22 May 2019
OccupyGhana® Press Statement
OccupyGhana® Salutes all on the Presidential Assent to the Right to Information Act
OccupyGhana® is delighted at the news of the Presidential Assent to the Right to Information (“RTI”) Act on Tuesday, 21 May 2019, finally bringing the law into force. We are impressed at the urgency with which the President gave assent to the law, an indication of the importance given to this legislation, following 20 years of delay by previous governments.
The full implementation of this Act promises to provide a major milestone in the fight against corruption. OccupyGhana® calls on journalists, citizens and public servants to use the RTI Act as an effective tool in seeking greater transparency and accountability of public institutions.
There are powerful examples of ways in which similar laws in other countries have been effectively used to check corruption. For example, following the passage of the United Kingdom’s Freedom of Information Act, journalists used the law to expose details of fraudulent expenses claims by MPs. This led to the 2009 prosecution and jailing of 4 Members of Parliament, and widespread changes to the parliamentary expenses regime, and brought in a new era of UK parliamentary integrity. More recently, in 2018 in the United States, the Environmental Protection Agency Administrator resigned following the vigorous use of the Freedom of Information Act to reveal his infringement of ethical rules and longstanding norms that regulate the conduct of government officials. In Ghana, and even before the passage of this Act, OccupyGhana® and Citizen Ghana used the right to information under the Constitution to expose details of serious public procurement lapses in the Smarttys bus branding affair. Things can and must only get better.
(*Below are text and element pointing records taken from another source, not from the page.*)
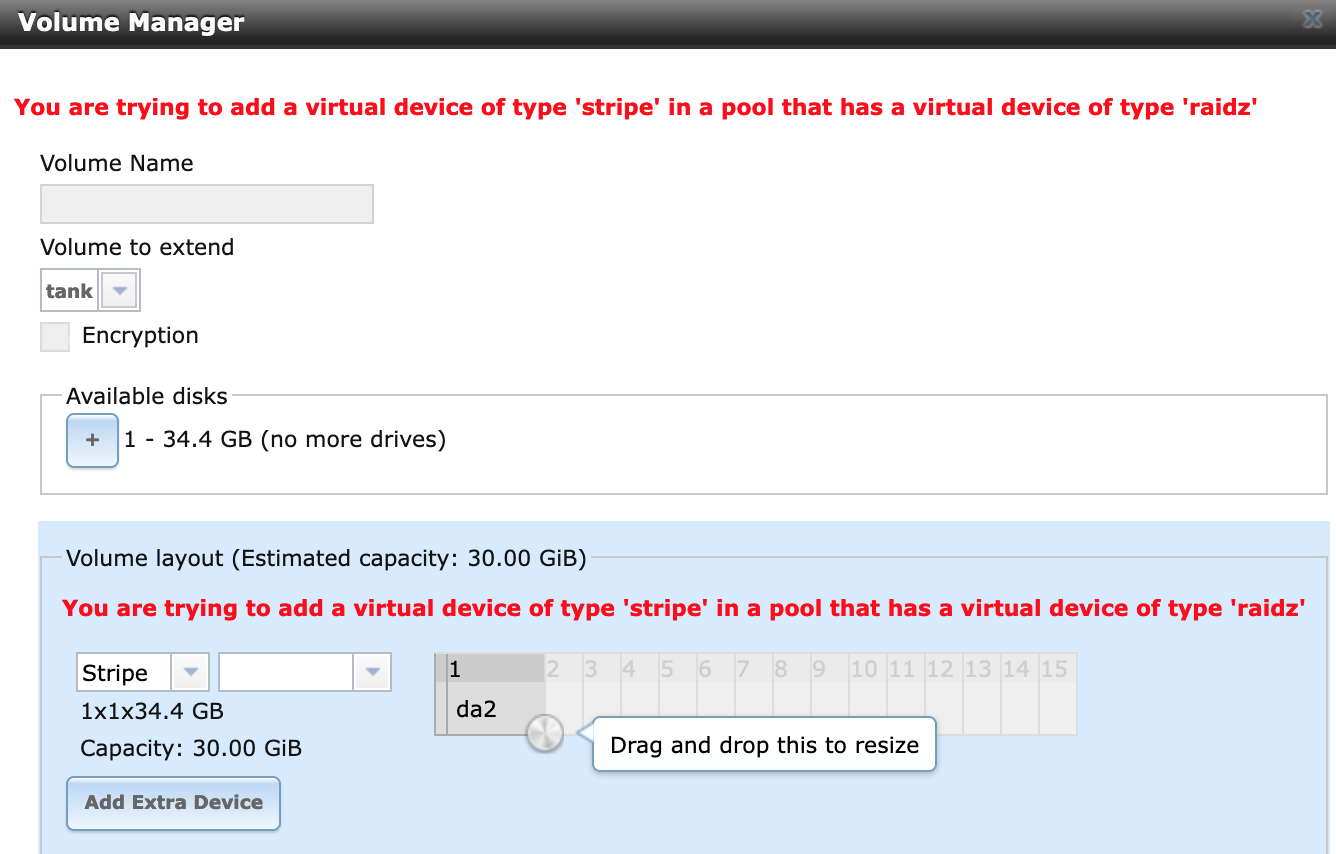Click column header 2 in disk grid
Viewport: 1336px width, 854px height.
point(564,669)

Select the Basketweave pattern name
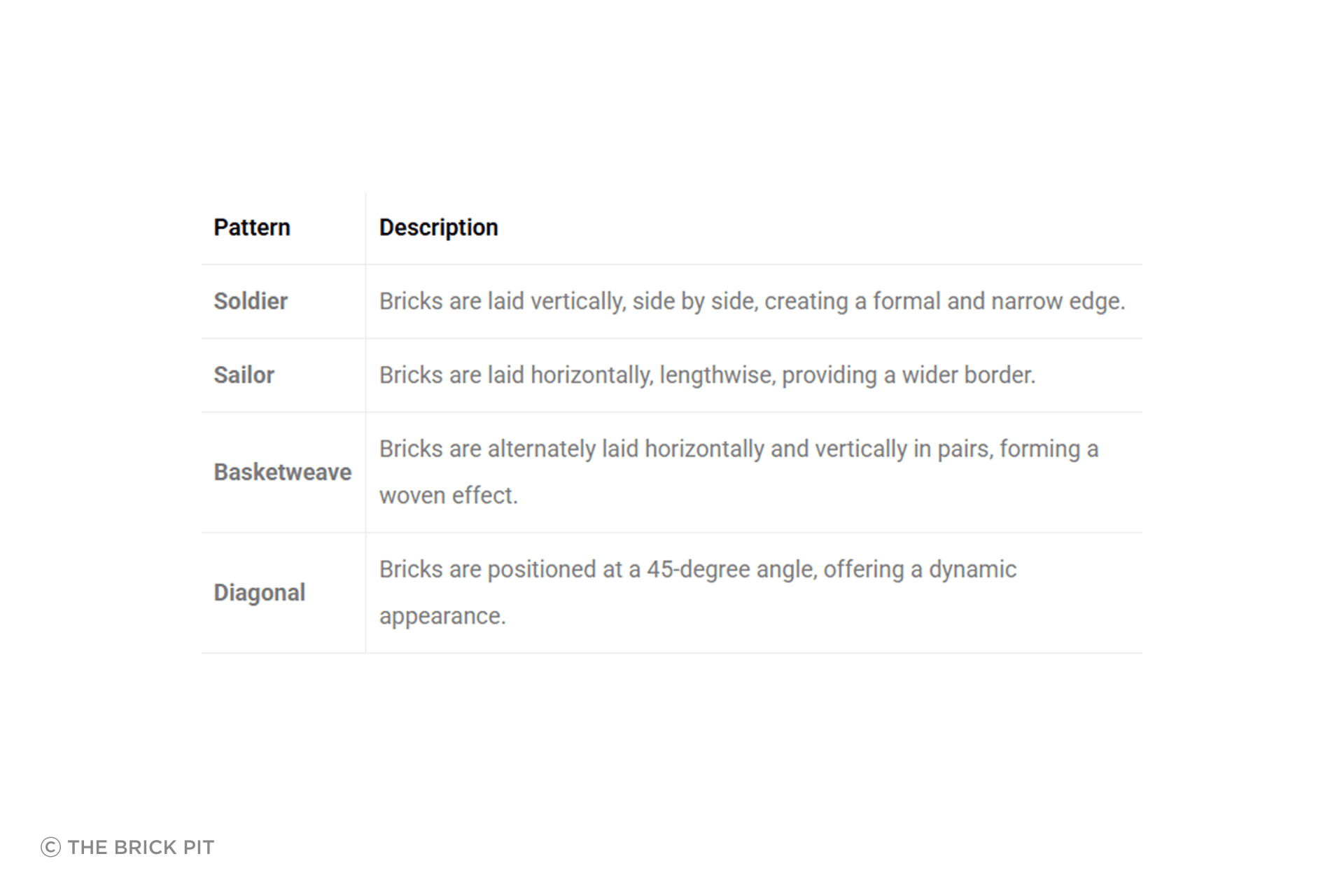pyautogui.click(x=283, y=472)
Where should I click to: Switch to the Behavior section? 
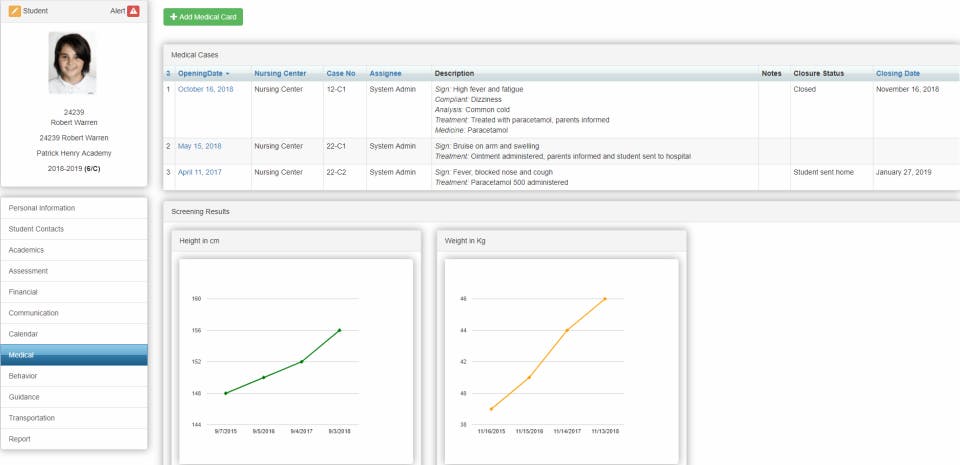tap(74, 376)
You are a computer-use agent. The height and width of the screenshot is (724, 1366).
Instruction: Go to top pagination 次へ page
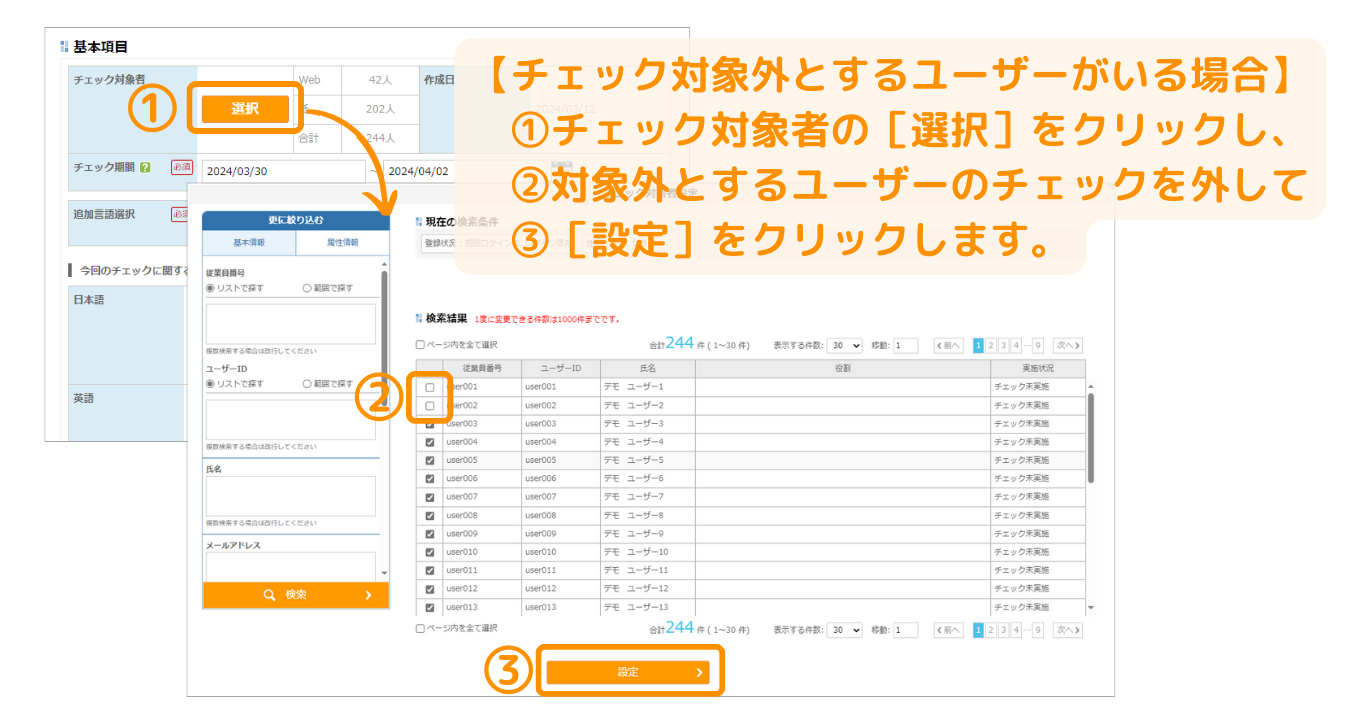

We at OccupyGhana® call on journalists and concerned citizens to study the detail of the RTI Act, and familiarize ourselves on how to make effective requests for information. We call on the public to identify key issues in their communities and make focused and relevant requests for information. Information obtained should be used to take effective and fact-based action to address issues of national interest. This law should lead to a raising of the standard and quality of national debate on public interest matters.
The procedure for requesting for information is relatively straightforward and simple. A person must simply make the request in writing. The request needs to contain the necessary particulars to enable the information to be identified by the information officer in the public institution. The information officer will then take a decision and send a written notice to the applicant within fourteen days from the date of receipt of the application. A public institution may refuse access to information where the application is manifestly frivolous or vexatious. Where a person is aggrieved by a decision made on his or her application, the person may submit an application for internal review of that decision to the head of the public institution.
Many have bemoaned the fact that the Act will take time to come into force. The reality is that the Act will be in force in a mere 6 months’ time, and Ghanaians must be prepared for its implementation. It is particularly critical that public institutions and officials be ready to take up the challenge and respond transparently and timeously to requests for information, when they commence.
Finally, OccupyGhana® signals that the passage of the RTI Act should be a wake-up call for any and all public officials or citizens currently perpetrating acts of corruption against the State and hoping to go unnoticed. We call on you to desist from such corrupt activities, lest a well-placed request for information exposes your wrongdoing in the months to come. The RTI Act should be a deterrent against corruption across Ghana, heralding a new era of integrity and transparency that this law can bring about.